• Exercise prompt
Here is a listing, set out below; repeat its lines from the one with "Where should I" to the last, both included, and leave out the pictures.

• Dataset records
|---|

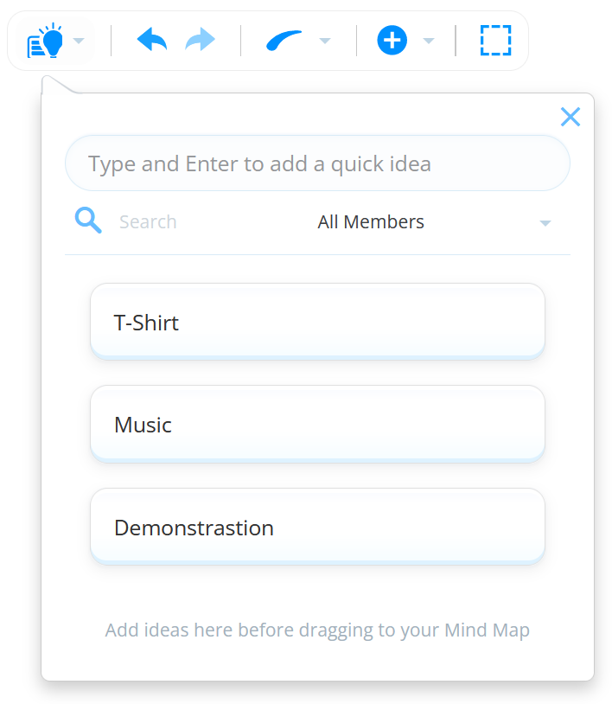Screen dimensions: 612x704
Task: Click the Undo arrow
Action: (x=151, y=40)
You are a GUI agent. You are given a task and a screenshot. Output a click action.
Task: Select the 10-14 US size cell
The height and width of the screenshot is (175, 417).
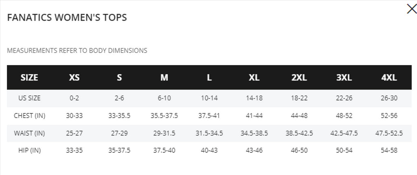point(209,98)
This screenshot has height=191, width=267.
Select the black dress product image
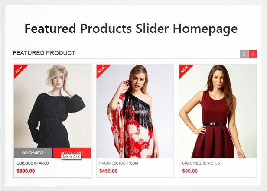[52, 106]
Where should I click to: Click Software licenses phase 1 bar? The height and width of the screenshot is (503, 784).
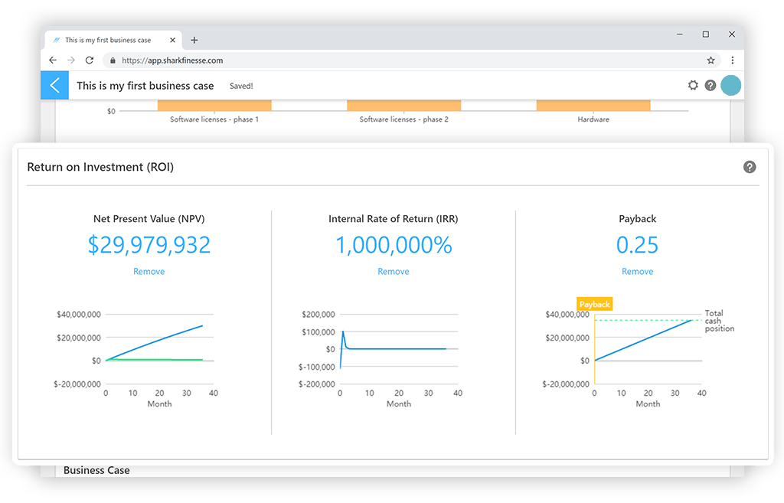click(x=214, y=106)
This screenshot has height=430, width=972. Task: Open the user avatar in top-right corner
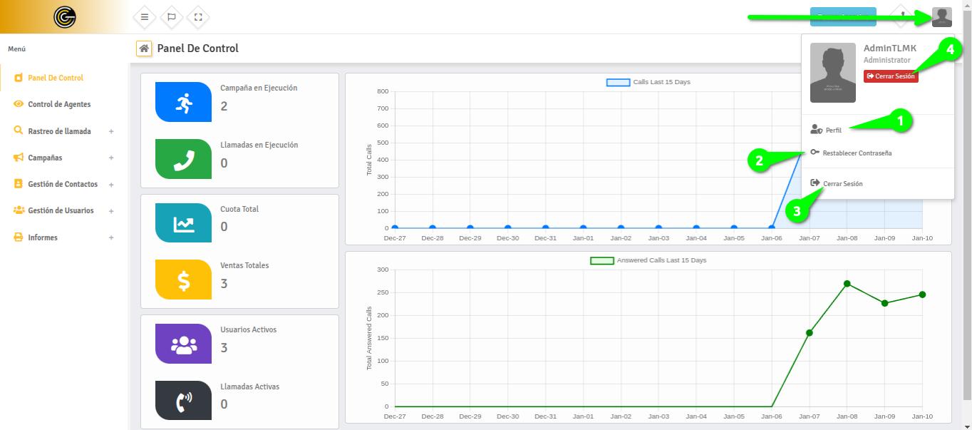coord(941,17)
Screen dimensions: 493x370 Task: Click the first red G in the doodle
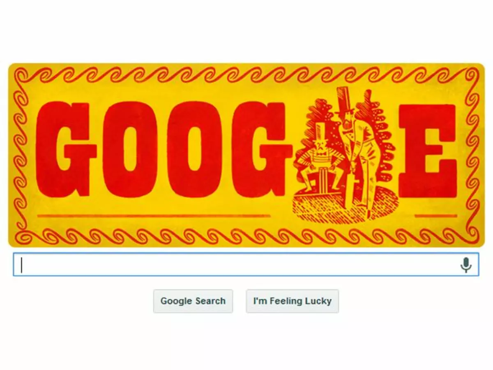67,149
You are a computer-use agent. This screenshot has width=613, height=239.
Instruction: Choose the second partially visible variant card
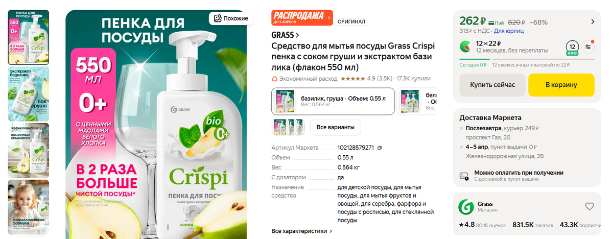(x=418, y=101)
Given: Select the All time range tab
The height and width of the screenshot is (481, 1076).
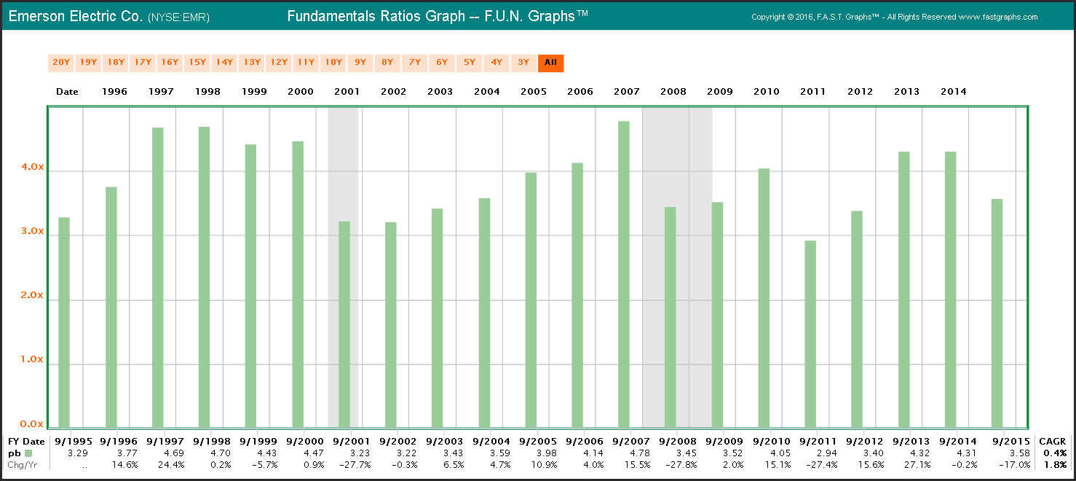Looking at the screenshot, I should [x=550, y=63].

|---|

• Exercise result
Where should I click to: Click Software licenses phase 1 bar? The height and width of the screenshot is (503, 784).
click(x=214, y=106)
This screenshot has height=430, width=972. Task: Open the user avatar in top-right corner
coord(941,17)
Screen dimensions: 493x370 Task: Click the first red G in the doodle
67,149
You are a computer-use agent. This screenshot has width=613, height=239.
Instruction: Choose the second partially visible variant card
(x=418, y=101)
Given: Select the All time range tab
The height and width of the screenshot is (481, 1076).
Looking at the screenshot, I should [x=550, y=63].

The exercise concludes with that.